### TEXTE ###
Justement, voici le témoignage décalé d'un spécialiste des lucarnes sur cette fameuse libération de Paris que tout le monde a oubliée autant que la complication qui faisait rage à l'époque ; celui d'un jeune reporter alsacien du nom de François Chalais : ...
« L'année de mes dix-neuf ans le monde m'a déclaré la guerre. Le monde est un lâche : j'étais seul, pas lui. A la suite de cet abus de pouvoir, j'ai dû passer quatre ans dans le cours desquels je cherche vainement un souvenir heureux. Quatre ans ? Hélas ! pour moi, l'Occupation dure encore. [...] On sait que quelque soit notre lendemain, il ne chantera plus. Le voici, ce lendemain. Des gens que l'on connaissait partent pour Sigmaringen. On rencontre l'un d'eux, à un carrefour; le plus violent, le plus hardi en paroles. Le plus pâle. Mais c'est celui qui ne tremble pas, Robert Brasillach, que l'on fusillera. Cet autre, le plus riche, il est déjà en Amérique du Sud. Sigmaringen ? Pas fou. Hitler c'est fini, combien de fois faudra-t-il vous le répéter ? Pas lui, en tout cas. Franco, à la rigueur ... Mais on ignore encore que c'est Franco qui a gagné la guerre. Un autre encore. Il paraît, maintenant, qu'il est cuisinier en Espagne. Ses enfants sont sans ressources. Qui s'en soucie ? Les enfants d'un traître... Le reste revient d'Allemagne pour se retrouver à Fresnes. Pêle-mêle, ministres, idéologues, écrivains, tueurs. Peu de millionnaires. Et des militaires, seulement s'ils étaient à la retraite. Ceux qui ne l'étaient pas se trouvent déjà aux avant-postes de la nouvelle gloire. La plupart des policiers ont été recasés. Le manque de personnel. [...]
Revenons à la Libération. De Gaulle paraît. A Notre-Dame, on lui tire dessus. Déjà. On le rate. Déjà. Il ne courbe même pas la tête. Déjà. La France entière est gaulliste. Enfin. Ne rions pas : il est important que les générations futures sachent que papa n'a jamais été nazi en Allemagne, fasciste en Italie, collaborateur chez Laval. La Marseillaise éclate, chantée par des moutons et des mouches. On comprend enfin, quel était le rôle des morts sous la torture : ils devaient servir de caution à ceux qui, n'ayant pas eu leur courage, étaient vivants.
### DONNÉES DISPONIBLES ###
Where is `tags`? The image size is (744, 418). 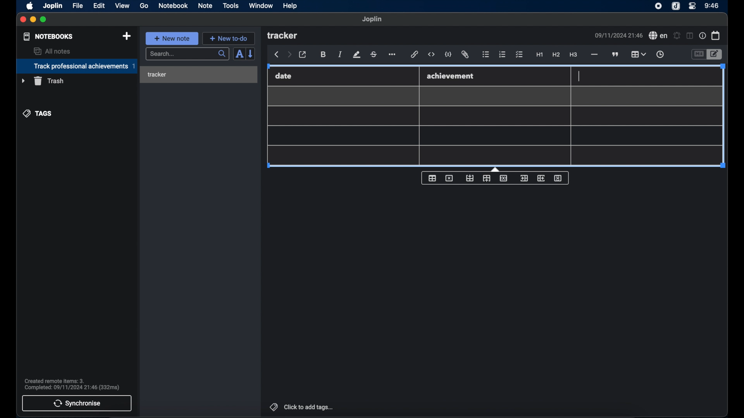
tags is located at coordinates (38, 113).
###
### TRAVAIL À FAIRE
1) Relevez toutes les personnes désignées par leur nom dans le texte, chacune une seule fois.
2) Recopiez, s'il vous plaît, le passage du texte qui commence aux mots « Justement, voici le » et s'arrête après les mots « Chalais : ... ».

### CORRIGÉ
1)
François Chalais
Robert Brasillach
Hitler
Franco
De Gaulle
Laval

2)
Justement, voici le témoignage décalé d'un spécialiste des lucarnes sur cette fameuse libération de Paris que tout le monde a oubliée autant que la complication qui faisait rage à l'époque ; celui d'un jeune reporter alsacien du nom de François Chalais : ...